→ Input for this task:
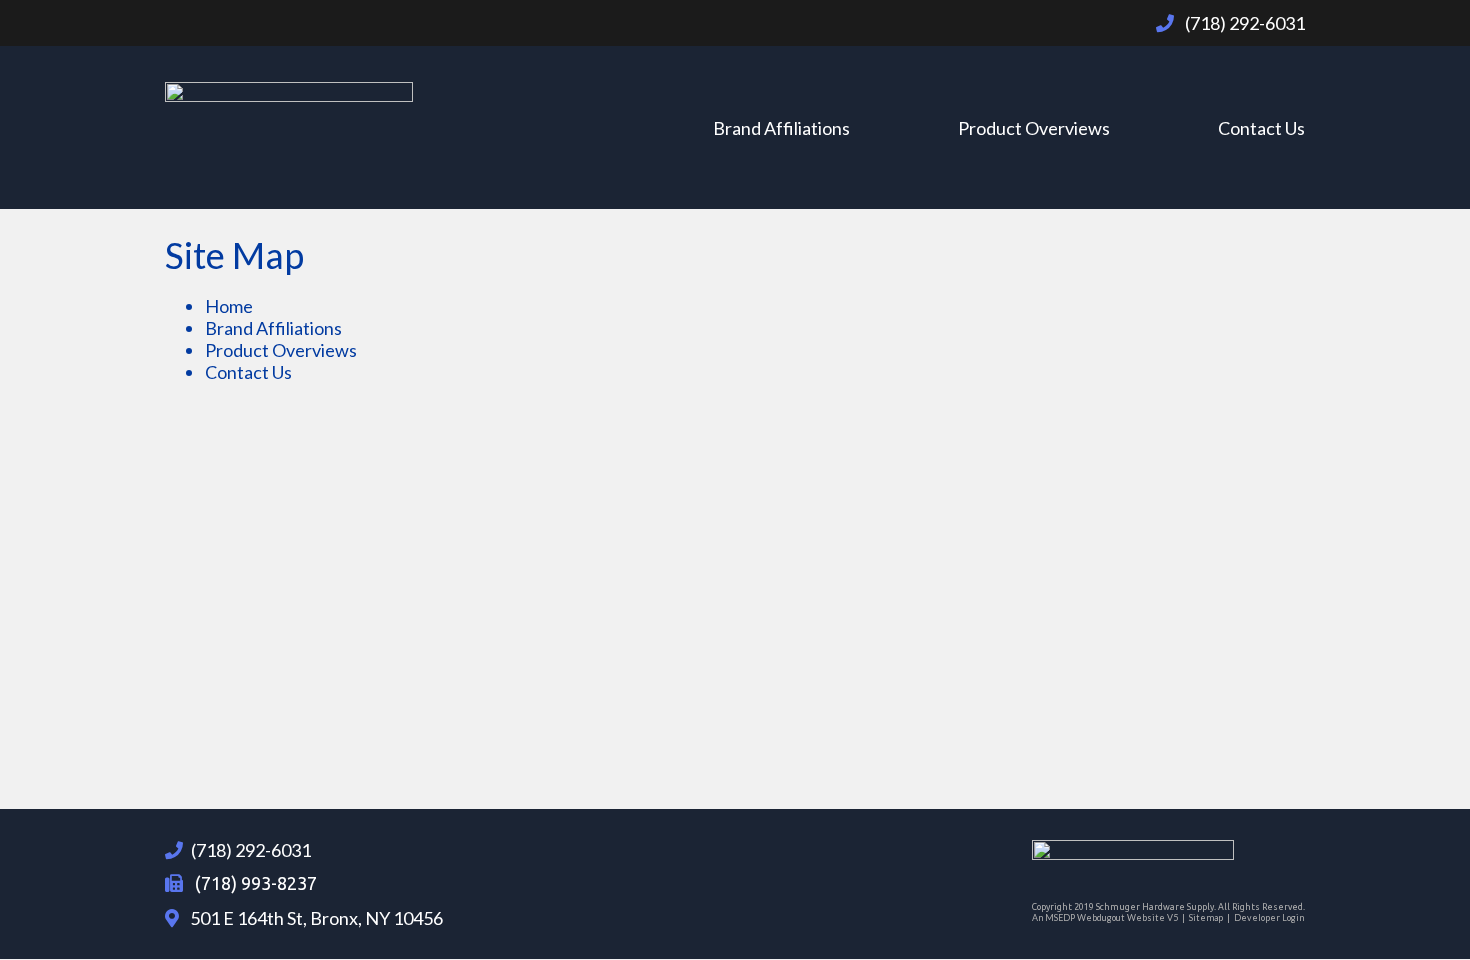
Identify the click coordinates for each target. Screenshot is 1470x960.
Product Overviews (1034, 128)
--
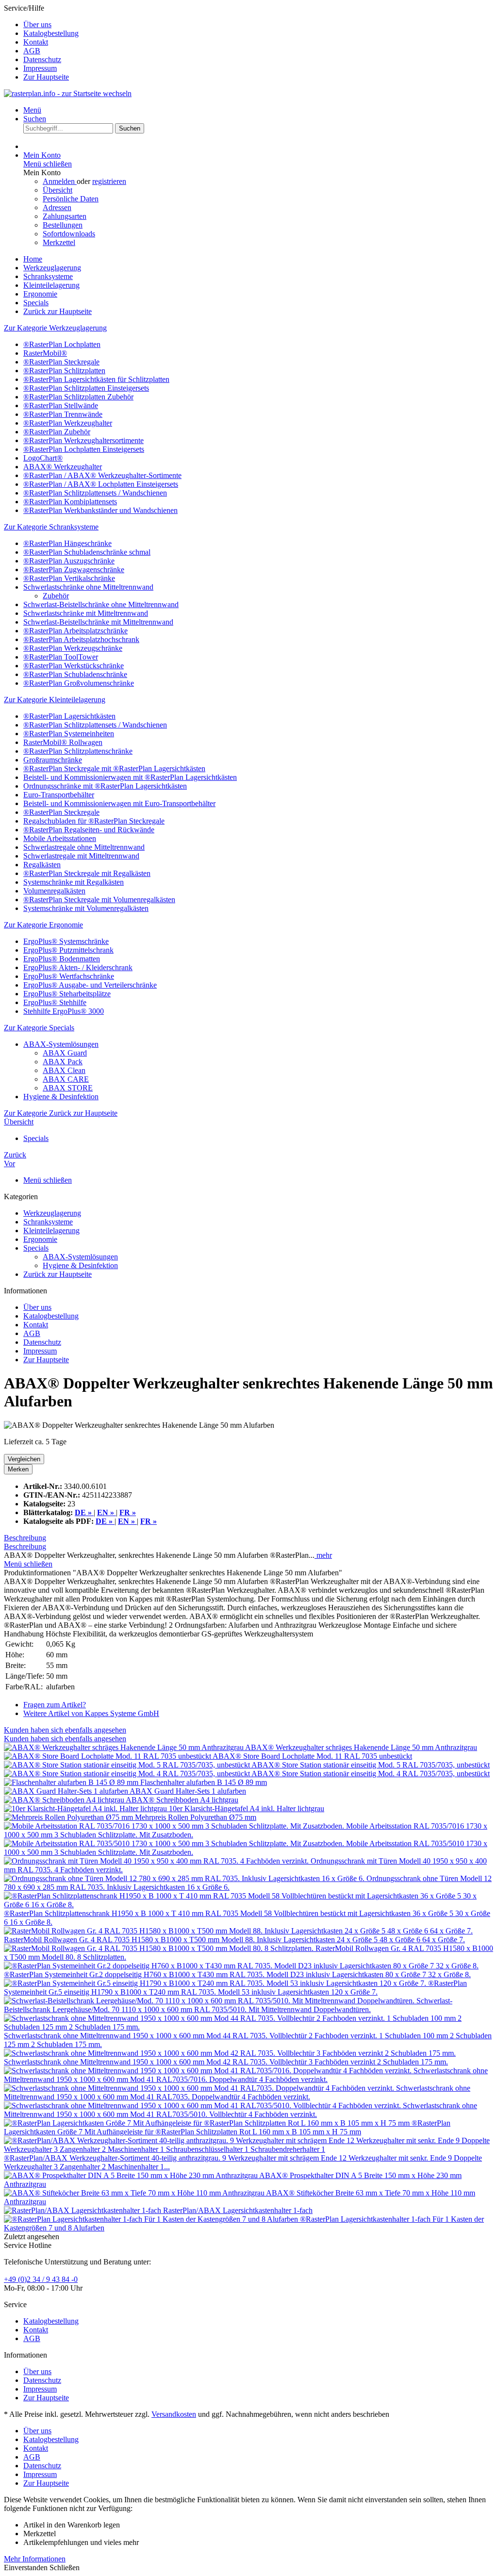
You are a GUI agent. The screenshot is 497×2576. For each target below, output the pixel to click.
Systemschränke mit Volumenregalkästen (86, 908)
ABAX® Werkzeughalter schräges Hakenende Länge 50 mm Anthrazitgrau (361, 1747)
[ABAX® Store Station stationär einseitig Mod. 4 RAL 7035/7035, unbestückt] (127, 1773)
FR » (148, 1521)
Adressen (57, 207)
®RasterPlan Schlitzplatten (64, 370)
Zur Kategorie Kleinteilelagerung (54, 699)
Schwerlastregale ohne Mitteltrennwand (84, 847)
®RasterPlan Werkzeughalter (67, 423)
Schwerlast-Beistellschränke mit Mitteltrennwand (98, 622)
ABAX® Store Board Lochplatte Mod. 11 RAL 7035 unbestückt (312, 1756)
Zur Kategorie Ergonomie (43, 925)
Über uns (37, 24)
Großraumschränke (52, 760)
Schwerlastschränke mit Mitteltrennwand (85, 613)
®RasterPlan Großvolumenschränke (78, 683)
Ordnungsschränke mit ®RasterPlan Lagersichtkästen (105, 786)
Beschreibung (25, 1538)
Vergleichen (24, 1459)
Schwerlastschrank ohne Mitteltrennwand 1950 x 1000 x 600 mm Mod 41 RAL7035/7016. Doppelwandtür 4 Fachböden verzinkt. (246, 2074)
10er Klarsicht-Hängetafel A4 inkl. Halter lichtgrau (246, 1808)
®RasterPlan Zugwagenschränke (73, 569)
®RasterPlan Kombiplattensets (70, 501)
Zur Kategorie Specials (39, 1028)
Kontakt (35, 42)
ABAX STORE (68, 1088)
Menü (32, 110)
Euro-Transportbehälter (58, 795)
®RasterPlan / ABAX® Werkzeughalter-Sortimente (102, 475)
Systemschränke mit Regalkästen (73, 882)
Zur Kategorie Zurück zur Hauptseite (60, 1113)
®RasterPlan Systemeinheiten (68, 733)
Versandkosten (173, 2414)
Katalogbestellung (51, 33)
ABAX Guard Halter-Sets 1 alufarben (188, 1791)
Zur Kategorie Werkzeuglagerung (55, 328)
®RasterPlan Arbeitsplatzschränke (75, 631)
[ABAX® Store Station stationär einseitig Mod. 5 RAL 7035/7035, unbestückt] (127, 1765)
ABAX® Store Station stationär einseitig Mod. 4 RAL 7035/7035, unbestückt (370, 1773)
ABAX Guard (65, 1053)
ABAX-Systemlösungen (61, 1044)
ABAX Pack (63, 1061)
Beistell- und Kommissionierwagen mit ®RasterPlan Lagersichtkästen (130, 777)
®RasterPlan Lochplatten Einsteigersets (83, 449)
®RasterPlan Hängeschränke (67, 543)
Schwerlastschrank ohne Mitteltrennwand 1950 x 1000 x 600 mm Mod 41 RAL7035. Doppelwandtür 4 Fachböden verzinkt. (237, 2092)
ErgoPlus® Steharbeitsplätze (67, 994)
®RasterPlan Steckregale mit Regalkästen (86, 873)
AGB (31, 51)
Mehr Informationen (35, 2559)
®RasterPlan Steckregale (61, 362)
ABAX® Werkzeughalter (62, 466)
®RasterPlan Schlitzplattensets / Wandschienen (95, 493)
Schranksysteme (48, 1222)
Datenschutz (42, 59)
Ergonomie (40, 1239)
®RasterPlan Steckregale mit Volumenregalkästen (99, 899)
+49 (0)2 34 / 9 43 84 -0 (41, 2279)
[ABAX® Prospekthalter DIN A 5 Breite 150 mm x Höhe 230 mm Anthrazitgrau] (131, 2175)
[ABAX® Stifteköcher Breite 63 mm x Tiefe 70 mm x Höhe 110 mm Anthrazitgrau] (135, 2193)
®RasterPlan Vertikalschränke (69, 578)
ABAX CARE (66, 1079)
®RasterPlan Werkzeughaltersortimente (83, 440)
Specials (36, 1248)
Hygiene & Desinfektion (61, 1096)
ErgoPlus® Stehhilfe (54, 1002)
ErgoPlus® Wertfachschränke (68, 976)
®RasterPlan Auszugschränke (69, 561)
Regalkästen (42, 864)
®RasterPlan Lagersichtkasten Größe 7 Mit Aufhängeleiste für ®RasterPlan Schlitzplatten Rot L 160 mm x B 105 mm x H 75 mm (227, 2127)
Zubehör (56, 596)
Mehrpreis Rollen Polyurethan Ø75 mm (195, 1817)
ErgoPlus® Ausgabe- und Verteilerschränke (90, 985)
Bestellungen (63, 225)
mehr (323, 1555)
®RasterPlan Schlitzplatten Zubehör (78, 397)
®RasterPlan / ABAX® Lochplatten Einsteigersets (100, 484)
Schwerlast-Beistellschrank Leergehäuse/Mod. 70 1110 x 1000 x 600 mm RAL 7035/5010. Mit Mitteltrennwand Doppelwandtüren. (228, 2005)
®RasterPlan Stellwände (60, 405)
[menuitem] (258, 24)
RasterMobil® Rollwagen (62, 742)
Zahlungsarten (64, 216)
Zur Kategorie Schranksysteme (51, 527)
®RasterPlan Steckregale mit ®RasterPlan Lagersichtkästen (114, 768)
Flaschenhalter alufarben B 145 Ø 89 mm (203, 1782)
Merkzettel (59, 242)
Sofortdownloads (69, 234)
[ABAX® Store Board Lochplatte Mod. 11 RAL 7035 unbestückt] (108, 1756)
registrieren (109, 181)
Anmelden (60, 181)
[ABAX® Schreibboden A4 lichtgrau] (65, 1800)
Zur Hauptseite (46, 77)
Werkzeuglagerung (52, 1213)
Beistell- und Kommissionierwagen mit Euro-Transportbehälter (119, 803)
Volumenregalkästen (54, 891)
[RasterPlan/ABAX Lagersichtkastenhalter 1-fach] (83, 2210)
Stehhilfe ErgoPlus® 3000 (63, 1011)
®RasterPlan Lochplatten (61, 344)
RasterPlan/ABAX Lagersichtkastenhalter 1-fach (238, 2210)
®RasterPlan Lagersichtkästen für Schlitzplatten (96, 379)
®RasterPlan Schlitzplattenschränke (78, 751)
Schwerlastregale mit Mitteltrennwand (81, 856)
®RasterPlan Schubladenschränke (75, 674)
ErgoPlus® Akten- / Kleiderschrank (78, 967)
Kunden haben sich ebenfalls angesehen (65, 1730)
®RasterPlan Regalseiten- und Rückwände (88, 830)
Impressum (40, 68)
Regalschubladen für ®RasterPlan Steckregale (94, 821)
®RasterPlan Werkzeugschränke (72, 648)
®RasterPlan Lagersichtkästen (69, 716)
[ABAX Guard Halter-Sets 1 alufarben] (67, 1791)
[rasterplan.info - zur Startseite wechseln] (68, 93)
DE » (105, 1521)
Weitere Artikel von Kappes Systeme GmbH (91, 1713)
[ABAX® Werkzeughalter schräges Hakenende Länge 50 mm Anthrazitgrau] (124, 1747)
...
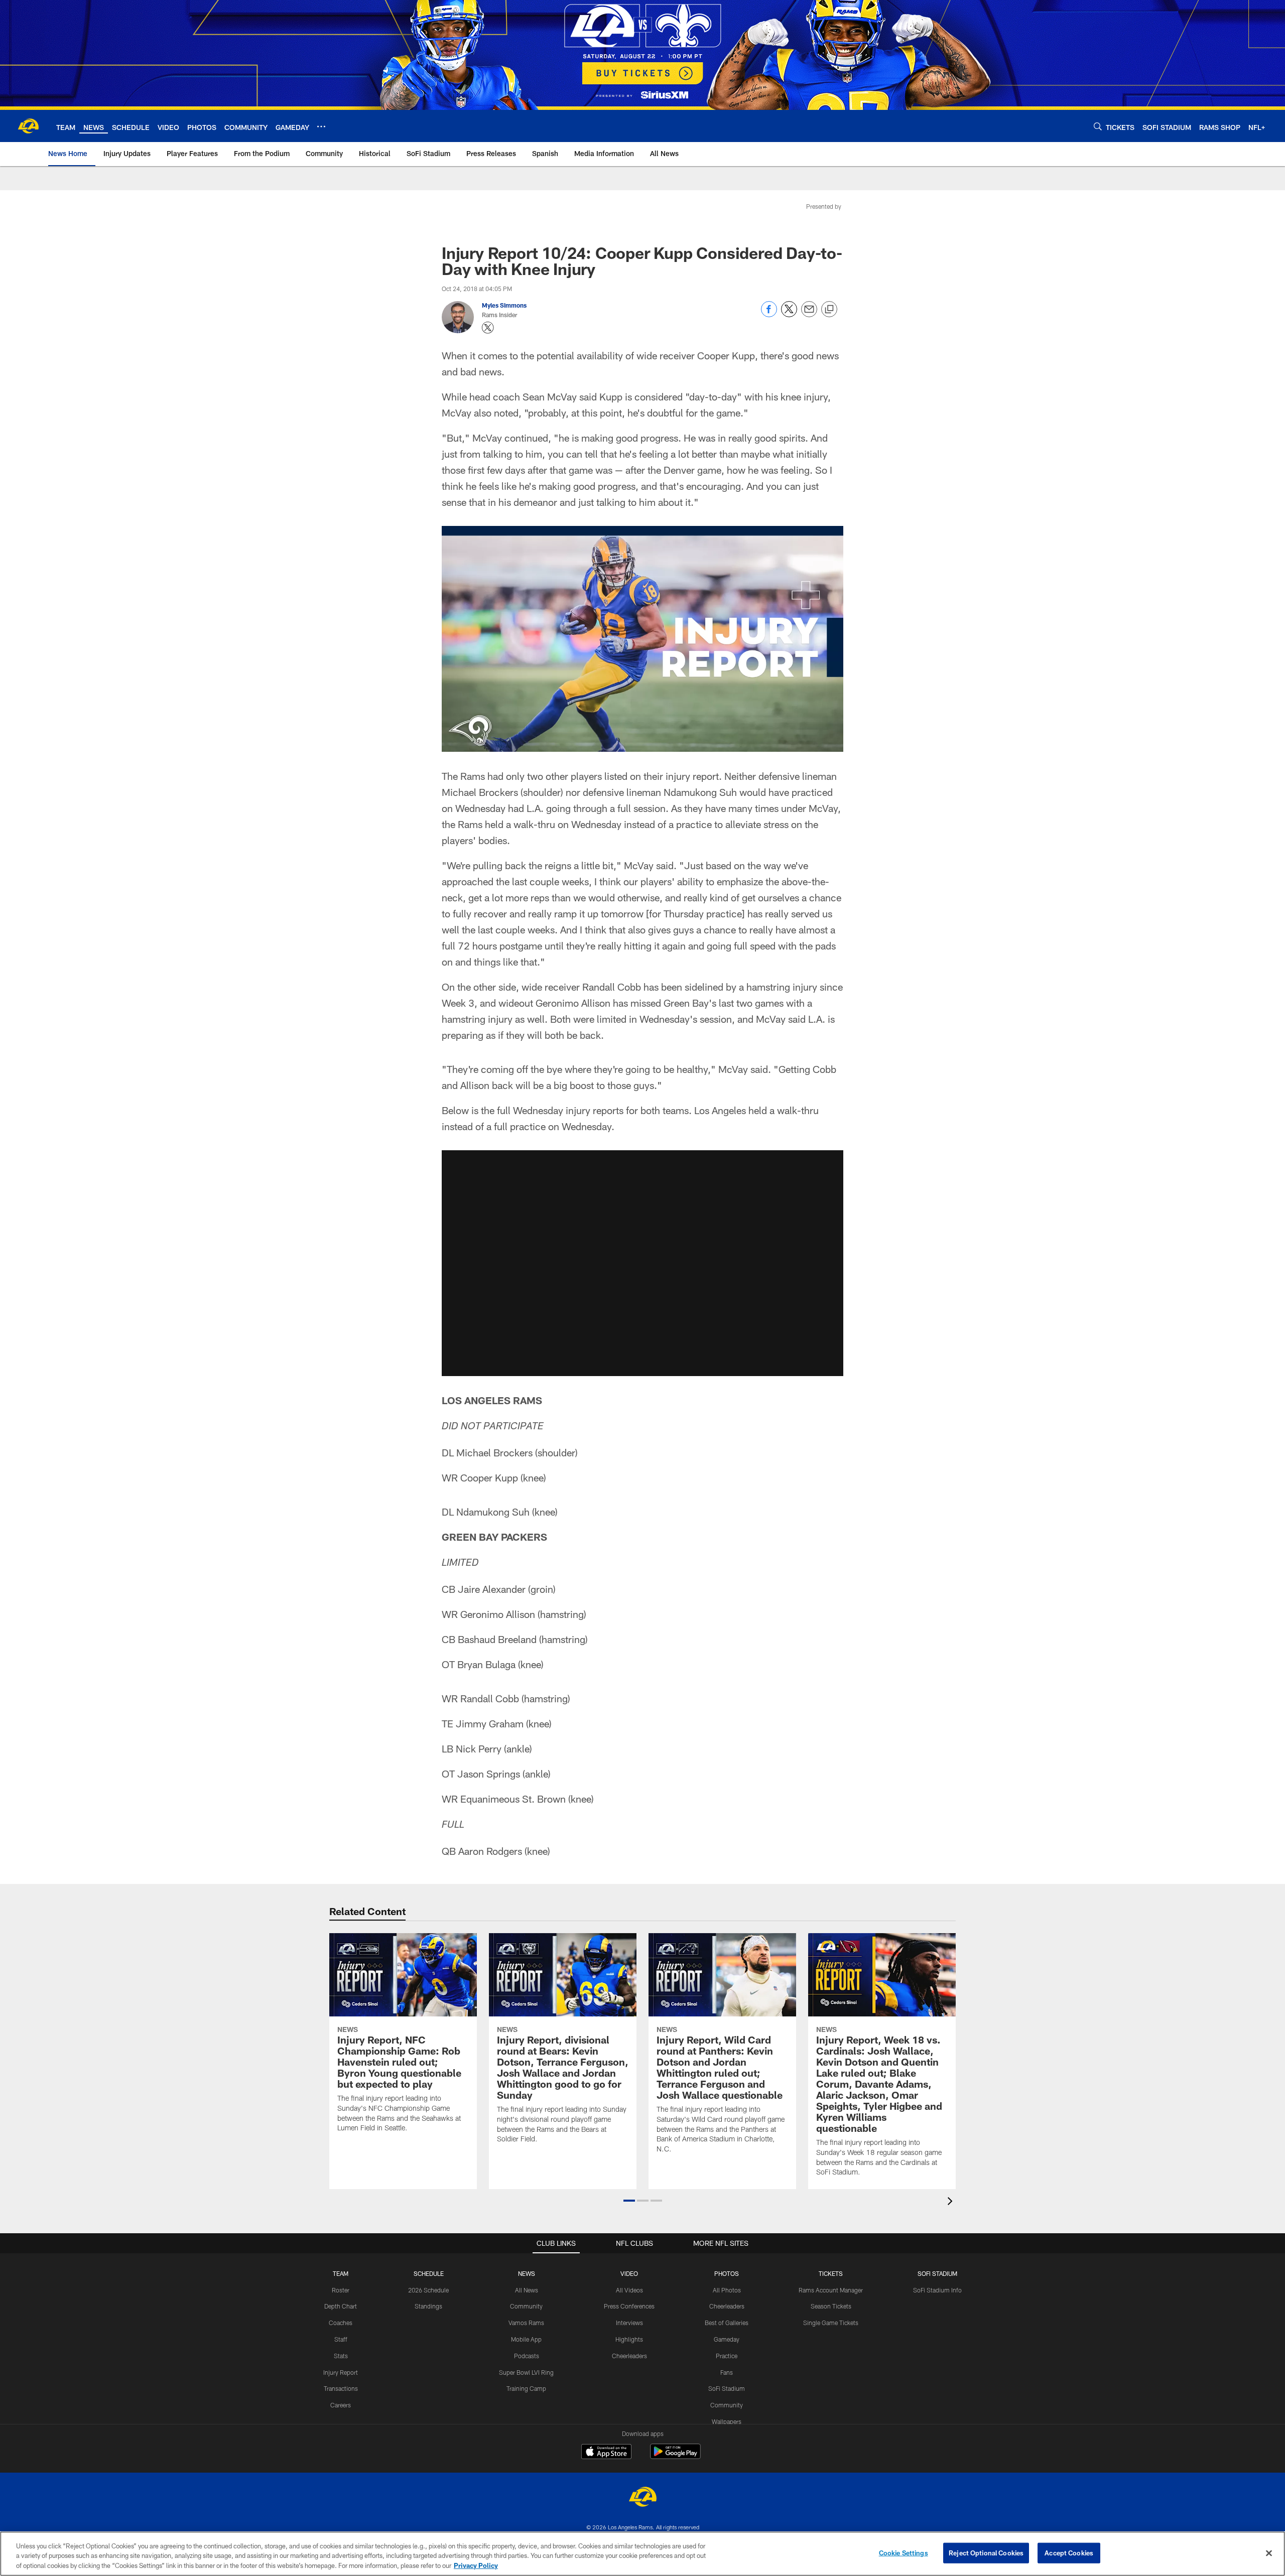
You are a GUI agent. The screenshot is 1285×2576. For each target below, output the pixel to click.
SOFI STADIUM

→ Work required: In the listing above, locate the line with "Beistell- und Kommissionierwagen mit Euro-Transportbehälter" and the line with "[ABAX® Werkzeughalter schräges", then extract exactly those lines and every line between them, and nothing more.

→ Problem solution:
Beistell- und Kommissionierwagen mit Euro-Transportbehälter (119, 803)
Volumenregalkästen (54, 891)
[RasterPlan/ABAX Lagersichtkastenhalter 1-fach] (83, 2210)
Stehhilfe ErgoPlus® 3000 (63, 1011)
®RasterPlan Lochplatten (61, 344)
RasterPlan/ABAX Lagersichtkastenhalter 1-fach (238, 2210)
®RasterPlan Lagersichtkästen für Schlitzplatten (96, 379)
®RasterPlan Schlitzplattenschränke (78, 751)
Schwerlastregale mit Mitteltrennwand (81, 856)
®RasterPlan Schubladenschränke (75, 674)
ErgoPlus® Akten- / Kleiderschrank (78, 967)
Kunden haben sich ebenfalls angesehen (65, 1730)
®RasterPlan Regalseiten- und Rückwände (88, 830)
Impressum (40, 68)
Regalschubladen für ®RasterPlan Steckregale (94, 821)
®RasterPlan Werkzeugschränke (72, 648)
®RasterPlan Lagersichtkästen (69, 716)
[ABAX Guard Halter-Sets 1 alufarben] (67, 1791)
[rasterplan.info - zur Startseite wechseln] (68, 93)
DE » (105, 1521)
Weitere Artikel von Kappes Systeme GmbH (91, 1713)
[ABAX® Werkzeughalter schräges Hakenende Länge 50 mm Anthrazitgrau] (124, 1747)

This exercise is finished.